When Edwin Reinecke resigned from Congress in January 1969 to become lieutenant governor of California, this opened up California's 27th district which at the time covered parts of northern Los Angeles County. In the following special election, Goldwater was selected as the Republican nominee, and John Van de Kamp was selected by the Democrats. Goldwater won 57% to 43%, serving for the remainder of the 91st Congress, and was reelected twice. He was redistricted to the 20th district ahead of the 1974 election, and was elected to another four terms in that district.

During his time in Washington, Goldwater served on several committees, such as the Committee on Public Works and Transportation, the Joint Committee on Energy, and the Committee on Science and Technology. He drafted a number of bills while serving in the House, most notably the Privacy Act of 1974, which prevents the distribution of private information from government and businesses.

With his district merged with that of Bobbi Fiedler due to redistricting, Goldwater retired from the House to run for the Republican nomination to the Senate in 1982. He lost that race to San Diego mayor and future Governor Pete Wilson, who would go on to win the general election.

Advocacy
In the 1980 presidential election, Goldwater campaigned for Ronald Reagan, a family friend, who won the election against Jimmy Carter. Ahead of the 2003 recall election to replace Gray Davis as Governor of California, he supported Arnold Schwarzenegger, and had a public debate with President Reagan's son Ron Reagan.

On November 16, 2007, Goldwater endorsed Republican presidential candidate Ron Paul of Texas for the GOP nomination in 2008. On January 5, 2008, Goldwater announced his decision to go to New Hampshire to campaign for Ron Paul, after Paul's 10% showing in the Iowa caucuses, held on January 3, 2008. Paul would garner 8% of the vote in New Hampshire. He also spoke in support of Ron Paul at the Kansas GOP caucus.

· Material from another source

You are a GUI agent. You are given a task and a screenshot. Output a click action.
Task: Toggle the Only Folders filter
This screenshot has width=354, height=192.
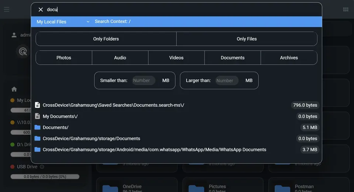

On September 4, 2008, a list of electors in Louisiana using the label "Louisiana Taxpayers Party" paid $500 and filed papers with the Secretary of State's Office to get on the ballot. They were pledged to Ron Paul for president, and to Goldwater for vice president. The ticket received 9,368 votes in Louisiana, coming in third place in the popular vote.

In 2015, Goldwater was chairman of TUSK – Tell Utilities Solar won't be Killed – "that aims at pushing solar from a different perspective: a Republican one". The group favored net metering. In the same policy area, the Goldwater Institute "sued to have [Arizona]'s renewable energy standards and tariffs throw[n] out in a move that would have slowed solar development to a crawl", per ''Phoenix Business Journal.

Business career

After retiring from politics, Goldwater moved to Los Angeles and pursued a career in the financial sector, specializing in security law and underwriting. His clients were major U.S. banks and insurance companies. Goldwater became a member of the New York Stock Exchange, and a partner in what is now Wedbush Securities (formerly Noble Cook, Inc.)

Goldwater lives in Phoenix, Arizona, near his son Barry M. Goldwater III.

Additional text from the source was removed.